**Direction:**
Please turn the rows below into a Markdown table with two columns, Number and Content. Give each line its number and its text in order, and skip blank lines.

## begin

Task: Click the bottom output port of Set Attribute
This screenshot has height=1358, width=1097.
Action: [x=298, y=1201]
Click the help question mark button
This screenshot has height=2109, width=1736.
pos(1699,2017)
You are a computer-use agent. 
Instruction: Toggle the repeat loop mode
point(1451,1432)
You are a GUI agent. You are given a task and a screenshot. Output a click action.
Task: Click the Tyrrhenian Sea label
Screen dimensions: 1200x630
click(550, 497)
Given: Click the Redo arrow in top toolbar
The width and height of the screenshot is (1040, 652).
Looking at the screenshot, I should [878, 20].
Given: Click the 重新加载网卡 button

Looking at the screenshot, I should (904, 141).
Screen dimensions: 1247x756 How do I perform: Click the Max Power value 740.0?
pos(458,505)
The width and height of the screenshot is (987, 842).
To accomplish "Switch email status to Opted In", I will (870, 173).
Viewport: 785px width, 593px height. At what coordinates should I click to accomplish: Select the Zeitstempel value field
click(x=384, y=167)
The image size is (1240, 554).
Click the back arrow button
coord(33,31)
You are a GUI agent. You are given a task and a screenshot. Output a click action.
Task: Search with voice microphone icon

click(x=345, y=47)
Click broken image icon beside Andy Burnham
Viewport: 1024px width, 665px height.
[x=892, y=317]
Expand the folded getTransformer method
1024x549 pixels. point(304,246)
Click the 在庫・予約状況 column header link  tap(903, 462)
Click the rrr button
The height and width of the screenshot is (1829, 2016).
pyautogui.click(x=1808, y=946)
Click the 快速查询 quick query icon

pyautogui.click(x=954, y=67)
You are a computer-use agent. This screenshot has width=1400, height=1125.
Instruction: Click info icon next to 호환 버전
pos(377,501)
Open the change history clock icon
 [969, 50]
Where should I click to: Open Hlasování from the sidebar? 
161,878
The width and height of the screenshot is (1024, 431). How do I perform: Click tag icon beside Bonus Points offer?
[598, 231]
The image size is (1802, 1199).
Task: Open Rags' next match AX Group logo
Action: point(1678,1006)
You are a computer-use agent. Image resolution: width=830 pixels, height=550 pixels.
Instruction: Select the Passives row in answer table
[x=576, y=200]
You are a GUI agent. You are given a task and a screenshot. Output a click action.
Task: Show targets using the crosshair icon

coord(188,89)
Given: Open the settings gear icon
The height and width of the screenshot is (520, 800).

## end

**Solution to this task:**
| Number | Content |
|---|---|
| 1 | Task: Click the bottom output port of Set Attribute |
| 2 | This screenshot has height=1358, width=1097. |
| 3 | Action: [x=298, y=1201] |
| 4 | Click the help question mark button |
| 5 | This screenshot has height=2109, width=1736. |
| 6 | pos(1699,2017) |
| 7 | You are a computer-use agent.  |
| 8 | Instruction: Toggle the repeat loop mode |
| 9 | point(1451,1432) |
| 10 | You are a GUI agent. You are given a task and a screenshot. Output a click action. |
| 11 | Task: Click the Tyrrhenian Sea label |
| 12 | Screen dimensions: 1200x630 |
| 13 | click(550, 497) |
| 14 | Given: Click the Redo arrow in top toolbar |
| 15 | The width and height of the screenshot is (1040, 652). |
| 16 | Looking at the screenshot, I should [878, 20]. |
| 17 | Given: Click the 重新加载网卡 button |
| 18 | Looking at the screenshot, I should (904, 141). |
| 19 | Screen dimensions: 1247x756 How do I perform: Click the Max Power value 740.0? |
| 20 | pos(458,505) |
| 21 | The width and height of the screenshot is (987, 842). |
| 22 | To accomplish "Switch email status to Opted In", I will (870, 173). |
| 23 | Viewport: 785px width, 593px height. At what coordinates should I click to accomplish: Select the Zeitstempel value field |
| 24 | click(x=384, y=167) |
| 25 | The image size is (1240, 554). |
| 26 | Click the back arrow button |
| 27 | coord(33,31) |
| 28 | You are a GUI agent. You are given a task and a screenshot. Output a click action. |
| 29 | Task: Search with voice microphone icon |
| 30 | click(x=345, y=47) |
| 31 | Click broken image icon beside Andy Burnham |
| 32 | Viewport: 1024px width, 665px height. |
| 33 | [x=892, y=317] |
| 34 | Expand the folded getTransformer method |
| 35 | 1024x549 pixels. point(304,246) |
| 36 | Click the 在庫・予約状況 column header link  tap(903, 462) |
| 37 | Click the rrr button |
| 38 | The height and width of the screenshot is (1829, 2016). |
| 39 | pyautogui.click(x=1808, y=946) |
| 40 | Click the 快速查询 quick query icon |
| 41 | pyautogui.click(x=954, y=67) |
| 42 | You are a computer-use agent. This screenshot has width=1400, height=1125. |
| 43 | Instruction: Click info icon next to 호환 버전 |
| 44 | pos(377,501) |
| 45 | Open the change history clock icon |
| 46 |  [969, 50] |
| 47 | Where should I click to: Open Hlasování from the sidebar?  |
| 48 | 161,878 |
| 49 | The width and height of the screenshot is (1024, 431). How do I perform: Click tag icon beside Bonus Points offer? |
| 50 | [598, 231] |
| 51 | The image size is (1802, 1199). |
| 52 | Task: Open Rags' next match AX Group logo |
| 53 | Action: point(1678,1006) |
| 54 | You are a computer-use agent. Image resolution: width=830 pixels, height=550 pixels. |
| 55 | Instruction: Select the Passives row in answer table |
| 56 | [x=576, y=200] |
| 57 | You are a GUI agent. You are given a task and a screenshot. Output a click action. |
| 58 | Task: Show targets using the crosshair icon |
| 59 | coord(188,89) |
| 60 | Given: Open the settings gear icon |
| 61 | The height and width of the screenshot is (520, 800). |